Source data:
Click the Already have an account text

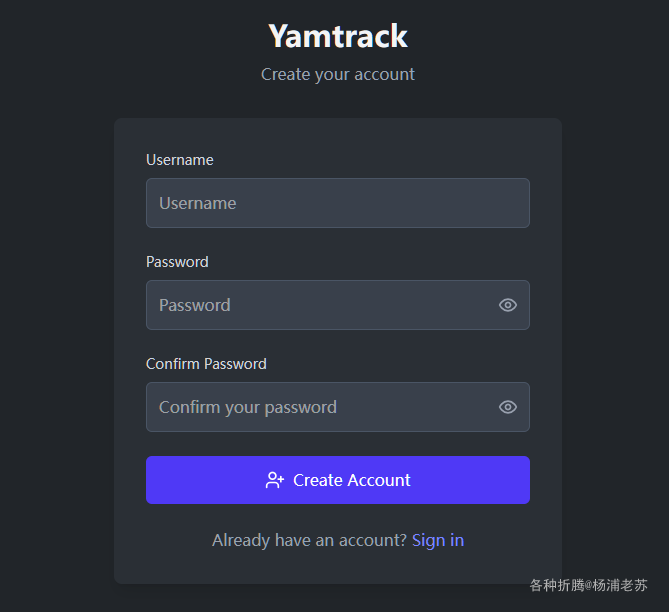[x=310, y=540]
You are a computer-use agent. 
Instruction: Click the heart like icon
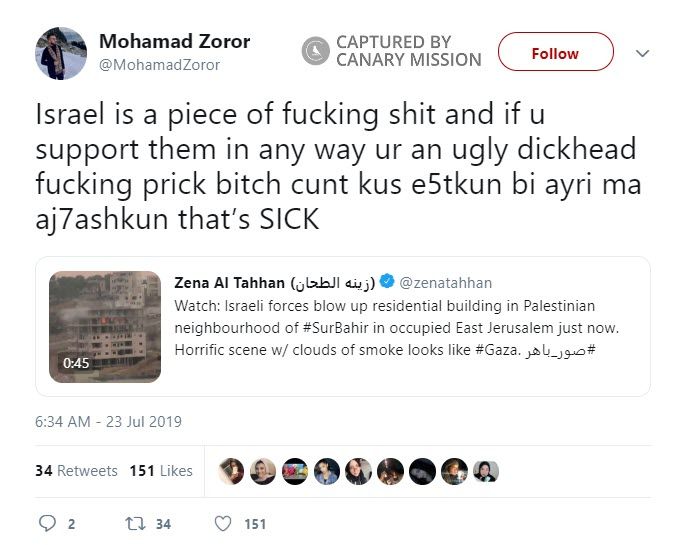click(x=224, y=523)
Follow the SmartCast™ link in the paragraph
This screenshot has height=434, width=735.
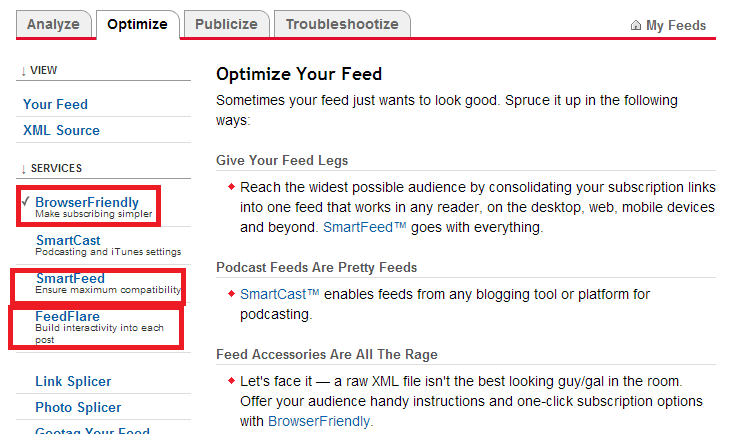click(x=280, y=294)
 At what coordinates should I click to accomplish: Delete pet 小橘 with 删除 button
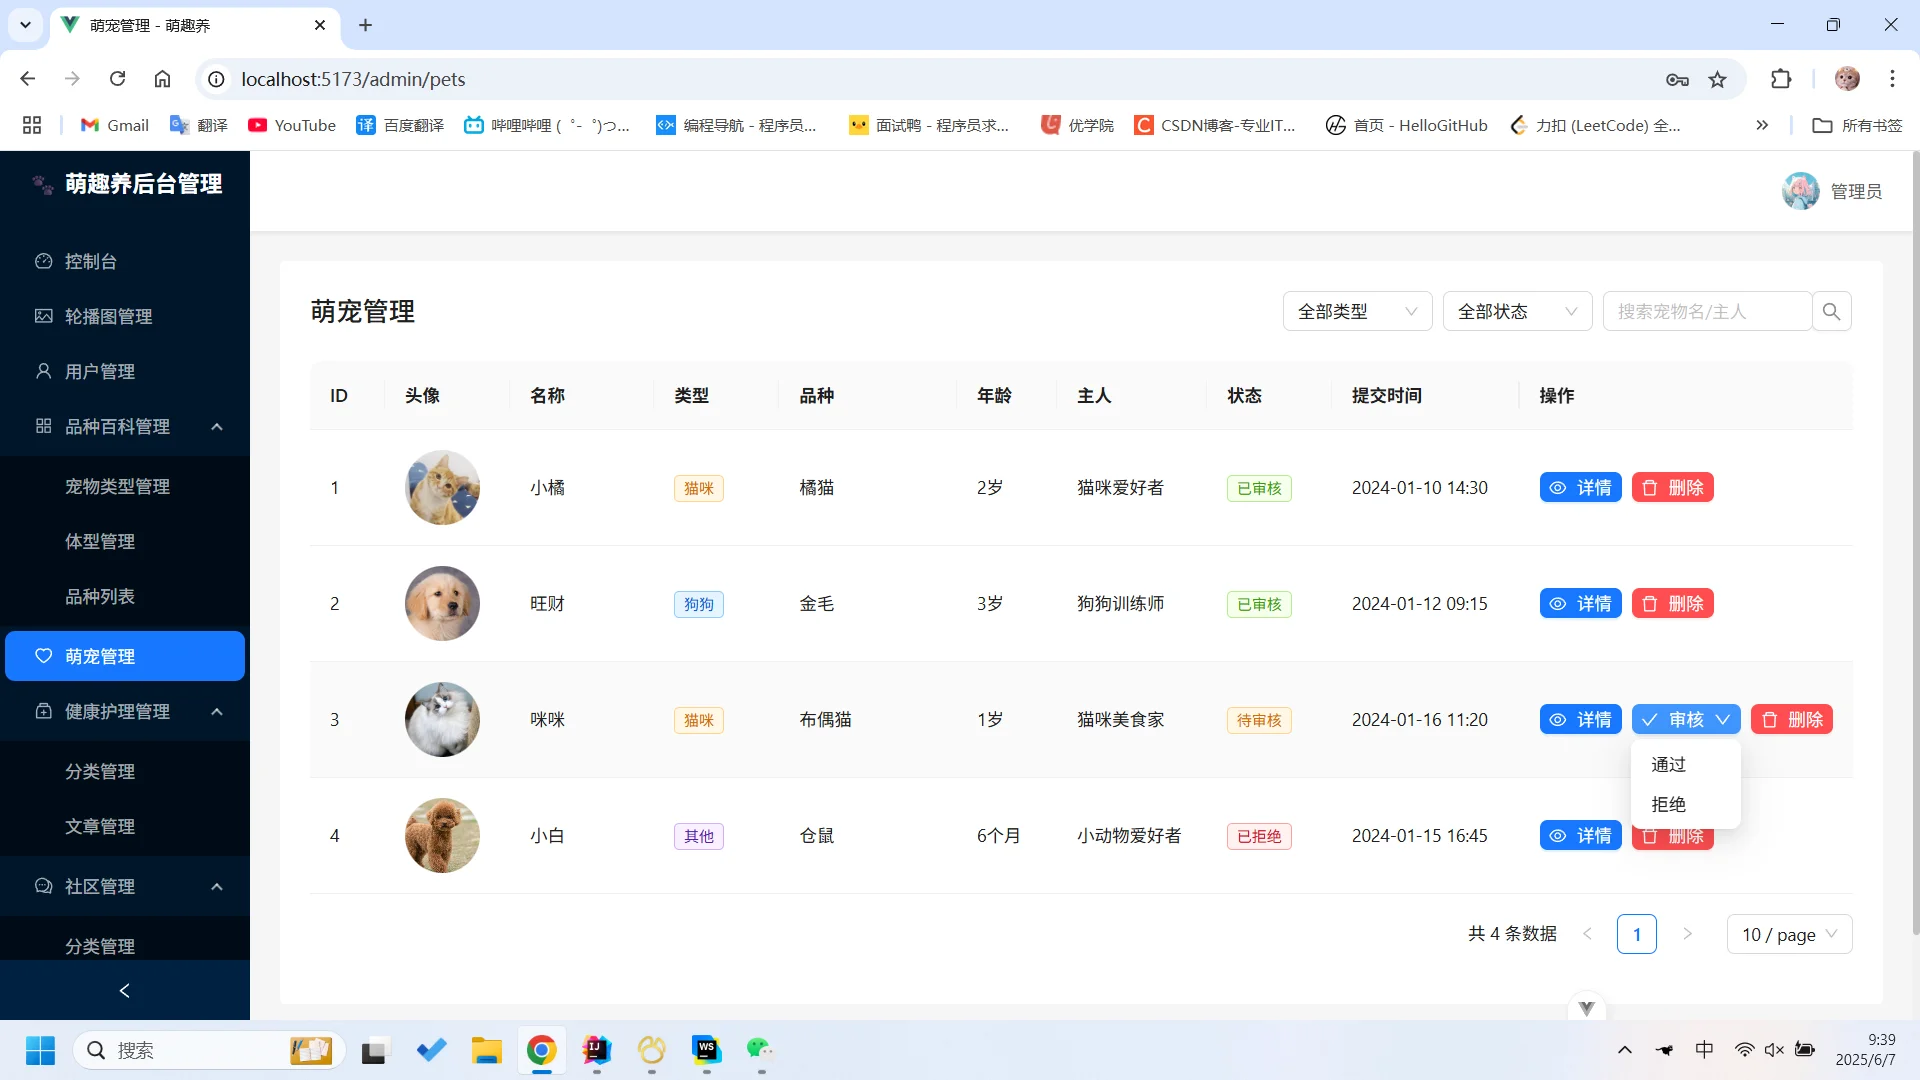(x=1672, y=488)
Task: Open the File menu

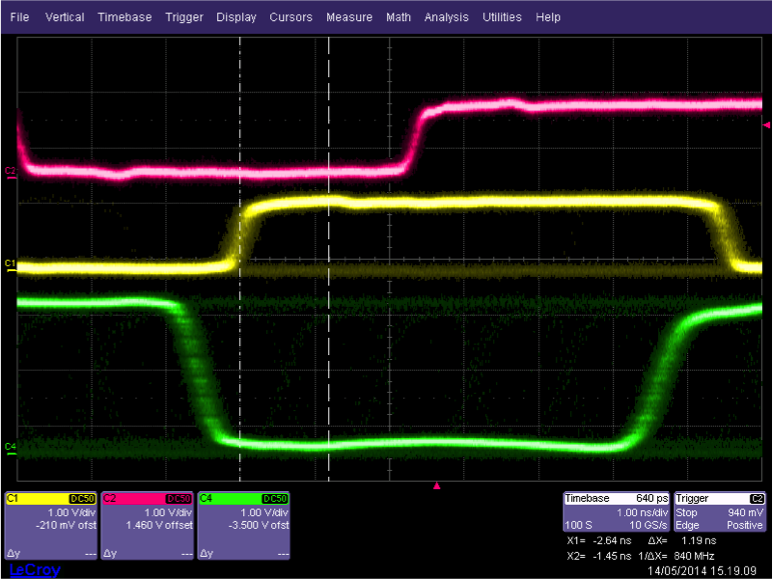Action: pos(20,17)
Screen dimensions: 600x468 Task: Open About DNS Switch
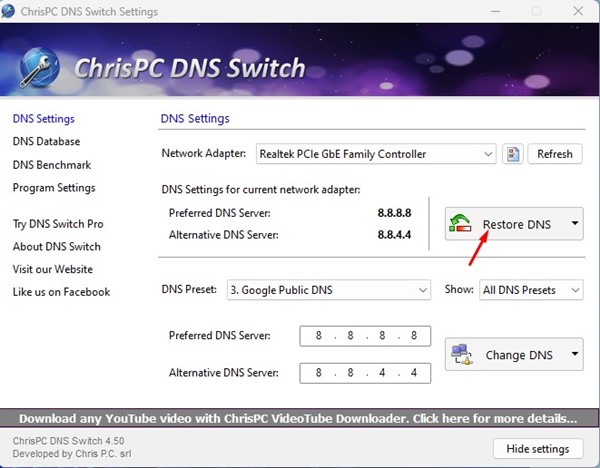(56, 247)
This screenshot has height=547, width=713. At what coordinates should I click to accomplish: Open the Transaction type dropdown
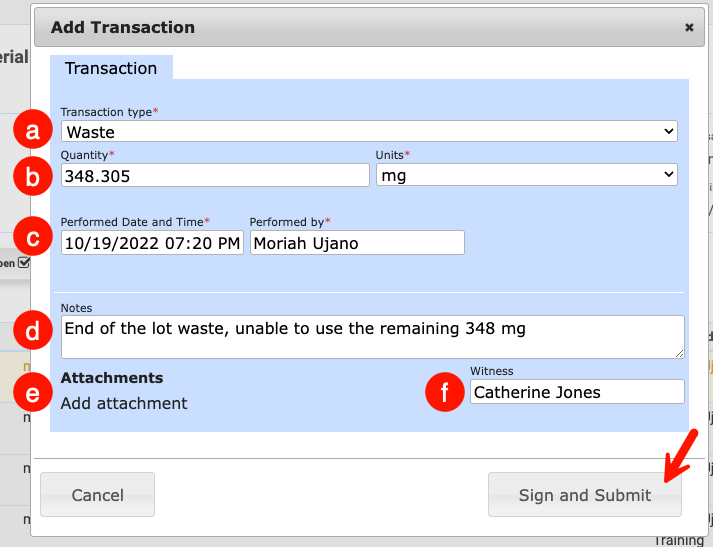point(369,132)
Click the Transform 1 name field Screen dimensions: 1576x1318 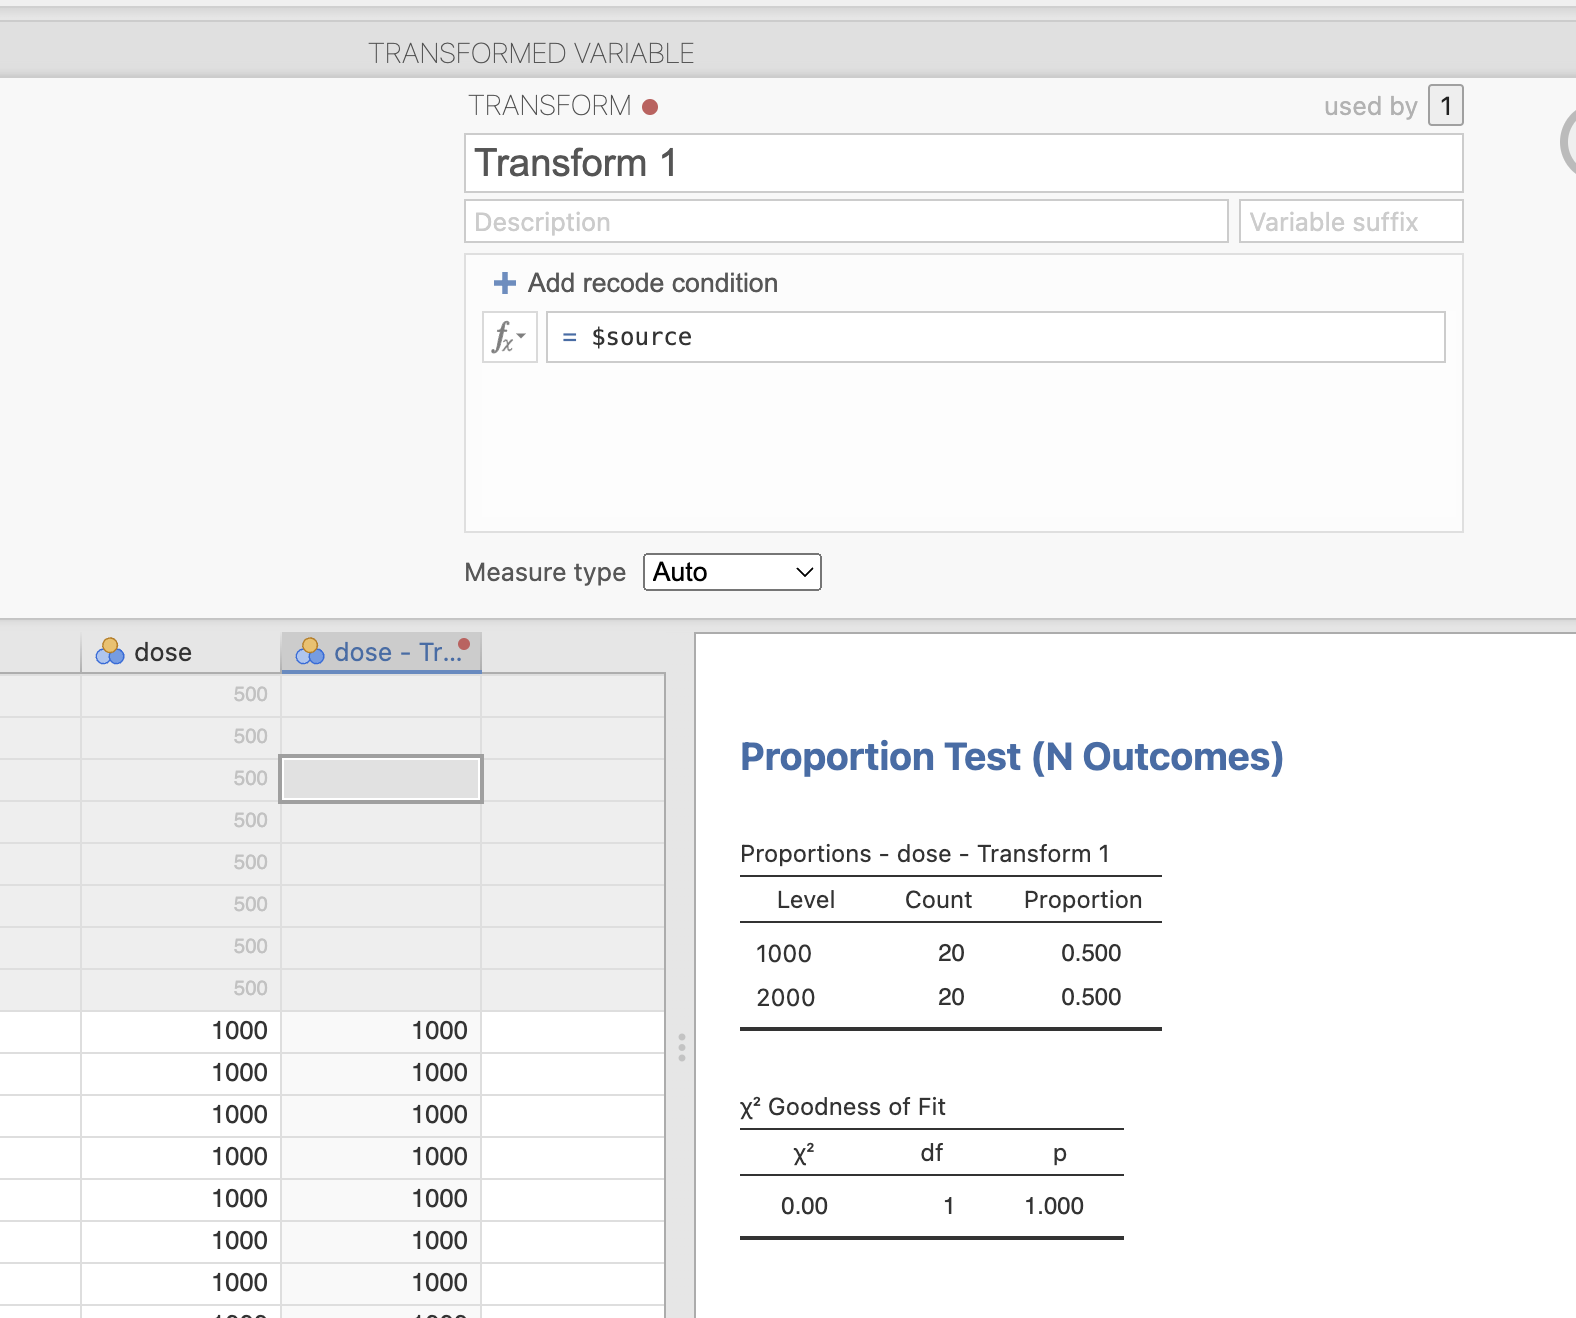click(x=963, y=163)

Exercise instructions: Give the items as a JSON list of strings, one per line with blank lines omitted, starting at the line that contains "Follow the SmartCast™ link in the paragraph" and ending after the line that contains "point(369,132)". Leave the pictures out of the answer.

Task result:
[
  "Follow the SmartCast™ link in the paragraph",
  "This screenshot has height=434, width=735.",
  "click(x=280, y=294)",
  " At what coordinates should I click to accomplish: Delete pet 小橘 with 删除 button",
  "(x=1672, y=488)",
  "Task: Open the File menu",
  "Action: pos(20,17)",
  "Screen dimensions: 600x468 Task: Open About DNS Switch",
  "(56, 247)",
  "This screenshot has height=547, width=713. At what coordinates should I click to accomplish: Open the Transaction type dropdown",
  "point(369,132)"
]